> _What the exercise asks_: All lines from the one with "Image resolution: width=720" through the close of the records below are to be set down exactly, and no others.

[Stored records]
++++++

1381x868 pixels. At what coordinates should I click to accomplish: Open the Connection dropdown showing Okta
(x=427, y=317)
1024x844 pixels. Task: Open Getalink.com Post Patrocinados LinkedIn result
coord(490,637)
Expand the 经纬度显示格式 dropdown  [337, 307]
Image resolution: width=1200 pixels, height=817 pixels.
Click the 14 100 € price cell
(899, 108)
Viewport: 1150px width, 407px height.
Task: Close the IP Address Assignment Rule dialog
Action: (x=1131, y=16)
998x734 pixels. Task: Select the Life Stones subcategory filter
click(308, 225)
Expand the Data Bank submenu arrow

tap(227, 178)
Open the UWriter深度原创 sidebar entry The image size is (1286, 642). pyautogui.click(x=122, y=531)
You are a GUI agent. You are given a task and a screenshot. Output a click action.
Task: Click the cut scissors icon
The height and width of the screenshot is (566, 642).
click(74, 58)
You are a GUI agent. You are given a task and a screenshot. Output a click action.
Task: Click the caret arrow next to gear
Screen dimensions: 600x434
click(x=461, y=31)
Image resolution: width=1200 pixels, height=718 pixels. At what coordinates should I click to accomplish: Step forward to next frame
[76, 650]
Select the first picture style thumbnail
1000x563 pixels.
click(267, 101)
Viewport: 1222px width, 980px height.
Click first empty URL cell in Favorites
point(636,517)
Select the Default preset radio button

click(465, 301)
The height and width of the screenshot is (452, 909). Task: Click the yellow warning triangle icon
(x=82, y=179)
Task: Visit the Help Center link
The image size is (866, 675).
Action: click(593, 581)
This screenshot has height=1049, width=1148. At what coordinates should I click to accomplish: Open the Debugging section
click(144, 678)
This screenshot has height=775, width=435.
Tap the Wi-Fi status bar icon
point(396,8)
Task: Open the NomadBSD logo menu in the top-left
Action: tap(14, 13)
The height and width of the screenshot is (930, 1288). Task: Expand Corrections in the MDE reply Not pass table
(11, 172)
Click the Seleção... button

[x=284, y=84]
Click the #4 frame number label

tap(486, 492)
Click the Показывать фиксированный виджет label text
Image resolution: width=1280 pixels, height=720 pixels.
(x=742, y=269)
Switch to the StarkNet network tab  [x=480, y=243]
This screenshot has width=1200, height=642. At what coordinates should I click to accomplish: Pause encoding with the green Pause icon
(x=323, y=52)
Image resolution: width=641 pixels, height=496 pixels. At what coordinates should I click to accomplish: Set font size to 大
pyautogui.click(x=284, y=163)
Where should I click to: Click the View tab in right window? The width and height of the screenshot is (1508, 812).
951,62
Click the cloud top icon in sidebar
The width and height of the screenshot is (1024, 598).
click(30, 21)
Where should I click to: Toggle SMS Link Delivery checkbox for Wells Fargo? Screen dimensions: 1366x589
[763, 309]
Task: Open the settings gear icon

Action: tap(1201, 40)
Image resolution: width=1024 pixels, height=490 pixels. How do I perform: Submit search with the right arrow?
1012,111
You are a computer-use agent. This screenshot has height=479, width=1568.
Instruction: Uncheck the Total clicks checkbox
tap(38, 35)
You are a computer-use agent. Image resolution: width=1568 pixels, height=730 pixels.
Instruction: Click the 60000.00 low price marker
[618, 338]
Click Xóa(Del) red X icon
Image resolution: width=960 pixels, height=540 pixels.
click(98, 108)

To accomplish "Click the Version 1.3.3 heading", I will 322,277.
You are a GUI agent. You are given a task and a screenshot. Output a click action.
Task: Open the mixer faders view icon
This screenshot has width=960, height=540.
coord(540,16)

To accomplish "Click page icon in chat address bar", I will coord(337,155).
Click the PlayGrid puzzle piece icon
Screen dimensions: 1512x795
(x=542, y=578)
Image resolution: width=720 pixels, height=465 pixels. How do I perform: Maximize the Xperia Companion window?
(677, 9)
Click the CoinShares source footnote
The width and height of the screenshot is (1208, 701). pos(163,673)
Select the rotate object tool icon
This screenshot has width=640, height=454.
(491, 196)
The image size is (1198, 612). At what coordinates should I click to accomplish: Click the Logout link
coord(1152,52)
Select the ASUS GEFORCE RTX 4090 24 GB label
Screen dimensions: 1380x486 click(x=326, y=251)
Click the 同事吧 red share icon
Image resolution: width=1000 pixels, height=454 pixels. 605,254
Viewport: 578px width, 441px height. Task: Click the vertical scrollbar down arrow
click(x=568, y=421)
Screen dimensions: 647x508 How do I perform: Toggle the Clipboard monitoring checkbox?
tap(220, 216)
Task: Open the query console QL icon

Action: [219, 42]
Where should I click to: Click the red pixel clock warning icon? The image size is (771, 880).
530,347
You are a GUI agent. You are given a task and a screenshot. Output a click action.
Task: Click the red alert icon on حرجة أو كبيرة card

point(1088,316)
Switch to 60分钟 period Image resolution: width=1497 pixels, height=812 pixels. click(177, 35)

++++++

> _Response_:
Image resolution: width=720 pixels, height=465 pixels. How do I perform: Maximize the Xperia Companion window?
(677, 9)
Click the CoinShares source footnote
The width and height of the screenshot is (1208, 701). pos(163,673)
Select the rotate object tool icon
This screenshot has width=640, height=454.
(491, 196)
The image size is (1198, 612). At what coordinates should I click to accomplish: Click the Logout link
coord(1152,52)
Select the ASUS GEFORCE RTX 4090 24 GB label
Screen dimensions: 1380x486 click(x=326, y=251)
Click the 同事吧 red share icon
Image resolution: width=1000 pixels, height=454 pixels. 605,254
Viewport: 578px width, 441px height. Task: Click the vertical scrollbar down arrow
click(x=568, y=421)
Screen dimensions: 647x508 How do I perform: Toggle the Clipboard monitoring checkbox?
tap(220, 216)
Task: Open the query console QL icon

Action: [219, 42]
Where should I click to: Click the red pixel clock warning icon? The image size is (771, 880).
530,347
You are a GUI agent. You are given a task and a screenshot. Output a click action.
Task: Click the red alert icon on حرجة أو كبيرة card

point(1088,316)
Switch to 60分钟 period Image resolution: width=1497 pixels, height=812 pixels. click(177, 35)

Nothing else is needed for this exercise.